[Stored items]
- Opening Delimiter -

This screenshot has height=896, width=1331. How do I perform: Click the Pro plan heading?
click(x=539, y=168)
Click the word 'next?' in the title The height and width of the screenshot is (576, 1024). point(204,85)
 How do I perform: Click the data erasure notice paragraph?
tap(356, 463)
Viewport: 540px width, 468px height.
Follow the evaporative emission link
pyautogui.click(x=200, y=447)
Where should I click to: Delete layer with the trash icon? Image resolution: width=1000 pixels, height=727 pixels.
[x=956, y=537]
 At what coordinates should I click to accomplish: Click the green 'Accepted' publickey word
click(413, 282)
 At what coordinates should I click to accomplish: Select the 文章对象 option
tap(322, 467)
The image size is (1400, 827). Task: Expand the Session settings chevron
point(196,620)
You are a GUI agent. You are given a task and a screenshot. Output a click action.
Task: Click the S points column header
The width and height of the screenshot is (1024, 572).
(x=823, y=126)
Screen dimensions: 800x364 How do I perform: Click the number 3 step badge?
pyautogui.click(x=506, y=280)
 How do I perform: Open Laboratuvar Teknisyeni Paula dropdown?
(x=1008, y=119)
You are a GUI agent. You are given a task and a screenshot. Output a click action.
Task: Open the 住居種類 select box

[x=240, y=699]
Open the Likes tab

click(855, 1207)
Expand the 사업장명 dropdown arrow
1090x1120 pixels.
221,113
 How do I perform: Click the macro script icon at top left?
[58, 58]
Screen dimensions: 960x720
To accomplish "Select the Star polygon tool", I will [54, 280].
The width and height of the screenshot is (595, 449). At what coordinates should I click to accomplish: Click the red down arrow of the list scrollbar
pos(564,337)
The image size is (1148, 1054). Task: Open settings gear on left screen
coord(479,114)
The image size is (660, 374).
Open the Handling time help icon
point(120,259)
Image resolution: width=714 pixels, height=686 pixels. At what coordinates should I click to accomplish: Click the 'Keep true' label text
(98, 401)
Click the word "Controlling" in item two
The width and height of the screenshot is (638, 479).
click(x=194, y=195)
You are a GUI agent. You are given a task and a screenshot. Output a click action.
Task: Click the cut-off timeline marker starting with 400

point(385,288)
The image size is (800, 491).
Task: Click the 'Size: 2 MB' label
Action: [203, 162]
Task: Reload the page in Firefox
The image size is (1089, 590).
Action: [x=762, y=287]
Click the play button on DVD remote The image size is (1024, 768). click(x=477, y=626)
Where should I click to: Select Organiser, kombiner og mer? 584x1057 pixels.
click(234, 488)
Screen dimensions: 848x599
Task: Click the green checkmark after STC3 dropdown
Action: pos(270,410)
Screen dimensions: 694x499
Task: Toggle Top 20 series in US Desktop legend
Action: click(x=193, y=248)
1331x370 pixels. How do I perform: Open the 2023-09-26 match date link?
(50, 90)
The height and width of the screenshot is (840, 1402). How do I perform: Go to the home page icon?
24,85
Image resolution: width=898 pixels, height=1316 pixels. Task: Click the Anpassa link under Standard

- Closing Delimiter -

Work to be completed:
Each of the records above is to be reproduced word for word.

Reply:
This screenshot has height=896, width=1331. How do I perform: Click the Pro plan heading?
click(x=539, y=168)
Click the word 'next?' in the title The height and width of the screenshot is (576, 1024). point(204,85)
 How do I perform: Click the data erasure notice paragraph?
tap(356, 463)
Viewport: 540px width, 468px height.
Follow the evaporative emission link
pyautogui.click(x=200, y=447)
Where should I click to: Delete layer with the trash icon? Image resolution: width=1000 pixels, height=727 pixels.
[x=956, y=537]
 At what coordinates should I click to accomplish: Click the green 'Accepted' publickey word
click(413, 282)
 At what coordinates should I click to accomplish: Select the 文章对象 option
tap(322, 467)
The image size is (1400, 827). Task: Expand the Session settings chevron
point(196,620)
You are a GUI agent. You are given a task and a screenshot. Output a click action.
Task: Click the S points column header
The width and height of the screenshot is (1024, 572).
(x=823, y=126)
Screen dimensions: 800x364 How do I perform: Click the number 3 step badge?
pyautogui.click(x=506, y=280)
 How do I perform: Open Laboratuvar Teknisyeni Paula dropdown?
(x=1008, y=119)
You are a GUI agent. You are given a task and a screenshot. Output a click action.
Task: Open the 住居種類 select box

[x=240, y=699]
Open the Likes tab

click(855, 1207)
Expand the 사업장명 dropdown arrow
1090x1120 pixels.
221,113
 How do I perform: Click the macro script icon at top left?
[58, 58]
Screen dimensions: 960x720
To accomplish "Select the Star polygon tool", I will [54, 280].
The width and height of the screenshot is (595, 449). At what coordinates should I click to accomplish: Click the red down arrow of the list scrollbar
pos(564,337)
The image size is (1148, 1054). Task: Open settings gear on left screen
coord(479,114)
The image size is (660, 374).
Open the Handling time help icon
point(120,259)
Image resolution: width=714 pixels, height=686 pixels. At what coordinates should I click to accomplish: Click the 'Keep true' label text
(98, 401)
Click the word "Controlling" in item two
The width and height of the screenshot is (638, 479).
click(x=194, y=195)
You are a GUI agent. You are given a task and a screenshot. Output a click action.
Task: Click the cut-off timeline marker starting with 400

point(385,288)
The image size is (800, 491).
Task: Click the 'Size: 2 MB' label
Action: [203, 162]
Task: Reload the page in Firefox
The image size is (1089, 590).
Action: [x=762, y=287]
Click the play button on DVD remote The image size is (1024, 768). click(x=477, y=626)
Where should I click to: Select Organiser, kombiner og mer? 584x1057 pixels.
click(234, 488)
Screen dimensions: 848x599
Task: Click the green checkmark after STC3 dropdown
Action: pos(270,410)
Screen dimensions: 694x499
Task: Toggle Top 20 series in US Desktop legend
Action: click(x=193, y=248)
1331x370 pixels. How do I perform: Open the 2023-09-26 match date link?
(50, 90)
The height and width of the screenshot is (840, 1402). How do I perform: Go to the home page icon?
24,85
Image resolution: width=898 pixels, height=1316 pixels. Task: Click the Anpassa link under Standard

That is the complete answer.